O presidente da CIP – Confederação Empresarial de Portugal, António Saraiva, afirma, também, que a nova lei abre a porta a um aumento da “conflitualidade laboral”, dado que nem todas as possibilidades estão previstas, muito longe disso.

“Como alternativa pragmática, entendemos que seria mais consonante com o princípio da proporcionalidade a definição de um valor fixo (por exemplo, 25 euros) da compensação mensal por acréscimos de custos que seja considerada, para efeitos fiscais, gasto para o empregador e não constitua rendimento do trabalhador. Acima desse valor, seria exigida comprovação documental ou passaria a ser considerada automaticamente remuneração do colaborador para efeitos de sujeição de IRS e de Segurança Social”, frisa João Sousa.
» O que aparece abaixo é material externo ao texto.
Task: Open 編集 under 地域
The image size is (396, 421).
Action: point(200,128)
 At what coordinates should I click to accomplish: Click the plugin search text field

Os limites do horário de trabalho
Além da questão das despesas relacionadas com o teletrabalho, as novas regras aprovadas introduzem limites aos contactos dos empregadores com trabalhadores fora do horário de trabalho, estabelecendo que “o empregador tem o dever de se abster de contactar o trabalhador no período de descanso, ressalvadas as situações de força maior”.

Ao JE, Júlio Almeida diz que esta nova legislação, “em particular, a norma sobre o dever de abstenção de contacto pode traduzir-se numa espada de Dâmocles sobre a gestão de equipas com consequências gravosas a nível de motivação, crescimento profissional e retenção de talento que muito se sobreporá aos benefícios que o legislador terá pretendido alcançar com esta regra”.

De acordo com dados do Parlamento Europeu, desde o início da pandemia de Covid-19, o trabalho a partir de casa aumentou quase 30%, com as pessoas que trabalham regularmente a partir de casa a terem mais do dobro das probabilidades de ultrapassar 48 horas de trabalho semanais, em comparação com as que trabalham nas instalações do seu empregador. Quase 30% dos que trabalham em casa trabalham no seu tempo livre todos os dias ou várias vezes por semana, em comparação com menos de 5% dos trabalhadores de escritórios.

João Sousa refere, por seu turno, que, em primeiro lugar, “tem de ser aplaudido o objetivo [do legislador português] de promover e concretizar o equilíbrio entre a vida profissional e a vida pessoal (preocupação que não deve, não pode ser exclusiva de um contexto de pandemia)”. No entanto, considera que “as regras agora impostas por decreto não podem ter como consequência uma disrupção no normal funcionamento das empresas e das relações entre entidades patronais e colaboradores”. E aponta como exemplos a necessidade de cumprimento de um prazo – por exemplo, para submissão de uma contestação administrativa ou judicial por uma empresa – em que uma equipa trabalha fora de horas para que a empresa não incorra “em prejuízos financeiros”, mas que pode ter a empresa confrontada “com a necessidade de ponderar a possível sujeição a uma contraordenação grave”, ou o caso de um colaborador receber uma mensagem de correio eletrónico de um colega que trabalhe noutro país onde esta legislação não seja aplicável.

“Não conseguimos compreender se o legislador terá querido impor tamanhas restrições à atuação das empresas e colaboradores”, afirma.